Post-Op Rehabilitation

In most cases, you can go home the same day. If the pre-op block worked, you will be comfortable but be sure to take your pain medication when you get home before your block wears off. You wake up in a sling which is to be worn at all times for the first 72 hours and then you may take it off only to shower then put it back on. Wearing a button-up shirt is easiest. Ice as much as possible for the first 72 hours. Follow up with your surgeon 3-5 days post-op.

Physical therapy is prescribed to restore your motion and strength. The amount of therapy that you will need depends on what type of surgery was performed. Physical therapy is very important in optimizing your outcome. It is hard to estimate when you can return back to work or sport, as each surgery is highly variable. It is important to anticipate the expected length of recovery; it often can be estimated before surgery.
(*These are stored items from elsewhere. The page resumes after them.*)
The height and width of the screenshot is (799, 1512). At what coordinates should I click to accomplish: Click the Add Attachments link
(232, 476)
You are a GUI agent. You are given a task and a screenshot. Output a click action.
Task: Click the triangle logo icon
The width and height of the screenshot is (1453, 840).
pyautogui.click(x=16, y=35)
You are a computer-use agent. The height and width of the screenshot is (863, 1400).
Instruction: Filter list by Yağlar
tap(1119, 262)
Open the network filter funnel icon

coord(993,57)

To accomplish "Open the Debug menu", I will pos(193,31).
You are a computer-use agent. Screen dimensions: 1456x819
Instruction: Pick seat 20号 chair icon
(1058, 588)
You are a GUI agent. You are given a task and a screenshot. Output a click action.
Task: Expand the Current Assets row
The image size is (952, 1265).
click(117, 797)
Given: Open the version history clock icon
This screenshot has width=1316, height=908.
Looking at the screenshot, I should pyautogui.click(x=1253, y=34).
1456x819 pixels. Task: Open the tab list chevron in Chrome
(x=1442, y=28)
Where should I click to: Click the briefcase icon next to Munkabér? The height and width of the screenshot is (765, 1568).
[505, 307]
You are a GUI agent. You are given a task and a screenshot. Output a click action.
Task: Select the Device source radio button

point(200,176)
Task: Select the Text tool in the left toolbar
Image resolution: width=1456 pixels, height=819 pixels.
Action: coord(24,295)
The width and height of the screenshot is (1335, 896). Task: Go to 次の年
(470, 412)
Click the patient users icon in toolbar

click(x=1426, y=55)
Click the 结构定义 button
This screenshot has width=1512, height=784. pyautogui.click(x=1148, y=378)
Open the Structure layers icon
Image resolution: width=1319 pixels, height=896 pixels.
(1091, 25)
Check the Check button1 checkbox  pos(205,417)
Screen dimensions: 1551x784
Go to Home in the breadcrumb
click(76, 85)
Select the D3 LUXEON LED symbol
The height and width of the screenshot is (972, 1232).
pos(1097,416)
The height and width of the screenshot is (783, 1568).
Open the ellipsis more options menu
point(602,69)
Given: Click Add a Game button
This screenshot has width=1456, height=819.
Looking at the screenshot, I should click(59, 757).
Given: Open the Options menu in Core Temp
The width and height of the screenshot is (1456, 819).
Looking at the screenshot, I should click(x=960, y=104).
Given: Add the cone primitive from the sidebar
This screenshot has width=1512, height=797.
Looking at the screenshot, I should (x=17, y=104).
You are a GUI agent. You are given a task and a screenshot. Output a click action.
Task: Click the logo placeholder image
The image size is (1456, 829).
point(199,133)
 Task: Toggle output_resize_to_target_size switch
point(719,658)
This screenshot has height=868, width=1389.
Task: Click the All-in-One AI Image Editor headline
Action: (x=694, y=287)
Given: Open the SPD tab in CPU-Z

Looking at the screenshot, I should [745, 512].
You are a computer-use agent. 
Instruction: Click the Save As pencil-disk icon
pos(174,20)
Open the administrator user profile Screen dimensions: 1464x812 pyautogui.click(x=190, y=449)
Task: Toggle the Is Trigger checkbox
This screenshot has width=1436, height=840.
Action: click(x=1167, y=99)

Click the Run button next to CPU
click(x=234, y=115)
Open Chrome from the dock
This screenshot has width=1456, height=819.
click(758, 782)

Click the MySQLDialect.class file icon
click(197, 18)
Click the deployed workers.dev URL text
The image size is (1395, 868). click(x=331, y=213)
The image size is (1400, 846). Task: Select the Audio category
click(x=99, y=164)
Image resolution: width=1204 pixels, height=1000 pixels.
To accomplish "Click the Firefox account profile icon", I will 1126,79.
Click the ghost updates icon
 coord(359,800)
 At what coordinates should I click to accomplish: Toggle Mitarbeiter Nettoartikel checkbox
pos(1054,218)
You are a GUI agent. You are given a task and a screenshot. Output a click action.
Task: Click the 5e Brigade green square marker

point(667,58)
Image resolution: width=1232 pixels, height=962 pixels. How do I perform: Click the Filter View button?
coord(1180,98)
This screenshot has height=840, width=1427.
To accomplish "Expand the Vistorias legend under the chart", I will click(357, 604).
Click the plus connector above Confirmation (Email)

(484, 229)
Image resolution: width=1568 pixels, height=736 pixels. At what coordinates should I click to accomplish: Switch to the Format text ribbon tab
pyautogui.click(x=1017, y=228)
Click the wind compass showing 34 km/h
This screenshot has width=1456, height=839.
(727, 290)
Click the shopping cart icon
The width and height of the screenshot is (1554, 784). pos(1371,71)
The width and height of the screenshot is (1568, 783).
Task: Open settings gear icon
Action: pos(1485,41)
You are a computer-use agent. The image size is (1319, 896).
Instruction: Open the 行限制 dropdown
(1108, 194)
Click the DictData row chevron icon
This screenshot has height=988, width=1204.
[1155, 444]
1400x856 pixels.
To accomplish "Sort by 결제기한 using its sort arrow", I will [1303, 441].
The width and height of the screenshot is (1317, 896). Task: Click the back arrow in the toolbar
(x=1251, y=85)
For labral repair, range of motion exercises are started at 1 week post-op and strengthening begins at 8-12 weeks. Depending on your surgery, certain motion restrictions may be in place. Common restrictions for labral repair are 90 degrees of forward flexion and abduction and no internal or external rotation for 1 month. Continue to wear the sling for the first month and thereafter in uncontrolled environments. Active range of motion (moving your shoulder by yourself) without restrictions begins at 1 month. Full recovery may take 4-6 months. You can drive when you are off all narcotic pain medications and no longer require the sling. Ask your doctor before you drive and practice in a parking lot first.

For labral debridement, rehab is much faster with fewer restrictions than labral repair. Patients can begin to wean out of their sling at their first post-op visit. Physical therapy is recommended for 6-10 weeks for strengthening and range of motion exercises.